Citation: Irvine IC, Brigham CA, Suding KN, Martiny JBH (2012) The Abundance of Pink-Pigmented Facultative Methylotrophs in the Root Zone of Plant Species in Invaded Coastal Sage Scrub Habitat. PLoS ONE 7(2): e31026. https://doi.org/10.1371/journal.pone.0031026

Editor: Jonathan H. Badger, J. Craig Venter Institute, United States of America

Received: January 4, 2011; Accepted: December 30, 2011; Published: February 24, 2012

This is an open-access article, free of all copyright, and may be freely reproduced, distributed, transmitted, modified, built upon, or otherwise used by anyone for any lawful purpose. The work is made available under the Creative Commons CC0 public domain dedication.

Funding: University of California Irvine graduate student support (teaching assistantships, graduate student researcher stipends). National Science Foundation grant number MCB-0701494. The funders had no role in study design, data collection and analysis, decision to publish, or preparation of the manuscript.

Competing interests: The authors have declared that no competing interests exist.

Introduction

Methylotrophic bacteria utilize single carbon (C₁) compounds for energy and assimilation and are an important component of the global carbon cycle [1], [2]. One group of methylotrophs, pink-pigmented facultative methylotrophic bacteria (PPFMs), is distinguished based on their formation of pink to red colonies on selective isolation media. Classified within the genus Methylobacterium, PPFMs are facultative methylotrophs, using both single and multicarbon compounds.

PPFMs are associated with the roots, leaves and seeds of most terrestrial plants, and many are thought to be phytosymbionts [3]. The bacteria use C₁ compounds, such as methanol, generated by growing plants during cell division. In return, they can positively affect plant growth and survival [3]. Much of the evidence for these positive effects derives from agricultural systems, where PPFMs have been shown to improve seed germination, crop yield, pathogen resistance and drought stress tolerance [4], [5], [6].
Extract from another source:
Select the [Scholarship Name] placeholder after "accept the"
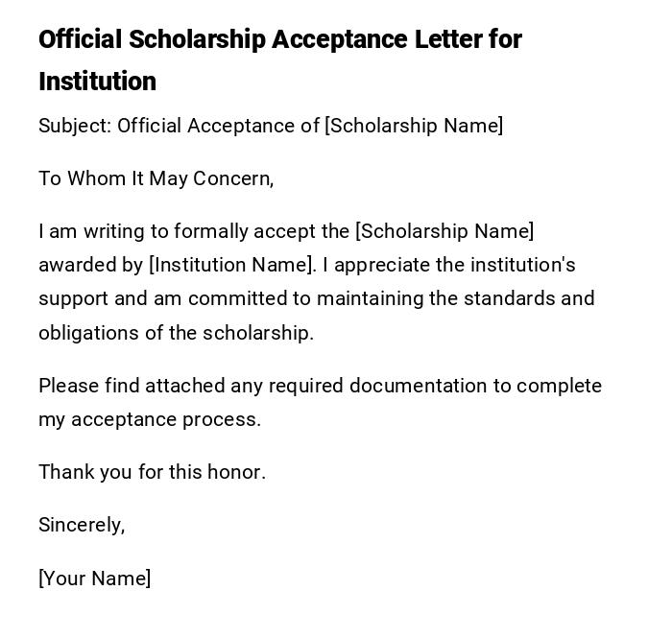Viewport: 672px width, 638px height. [x=444, y=231]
There are at least two mechanisms by which PPFMs can positively affect plants, particularly in dry climates. First, PPFMs excrete auxins and cytokinins, plant growth hormones that influence germination and root growth and play critical roles in a plant's response to water stress [7], [8]. In dry conditions, plants that send their roots deep quickly after germination may gain a competitive advantage over more shallowly rooted species. Second, PPFMs exude osmoprotectants (sugars and alcohols) on the surface of host plants [3]. This matrix may help protect the plants from desiccation and high temperatures.

In a recent study, we investigated the effect of PPFMs on several coastal sage scrub (CSS) plant species [9]. CSS is a low shrubland community that once dominated the Mediterranean-type climate regions of coastal California. Most native CSS plants are perennial, drought-deciduous species that can persist during dry, hot (+33°C) summers. Invasive species, many of which are annuals, have significantly fragmented and diminished the quality of CSS habitat [10]. In a combination of laboratory and field experiments, we found that PPFM or methanol addition stimulated germination and/or growth of two native species (Artemisia californica and Nasella pulchra), but not that of three invasive species [9]. These results suggest that PPFMs may have a greater benefit to native than invasive CSS species.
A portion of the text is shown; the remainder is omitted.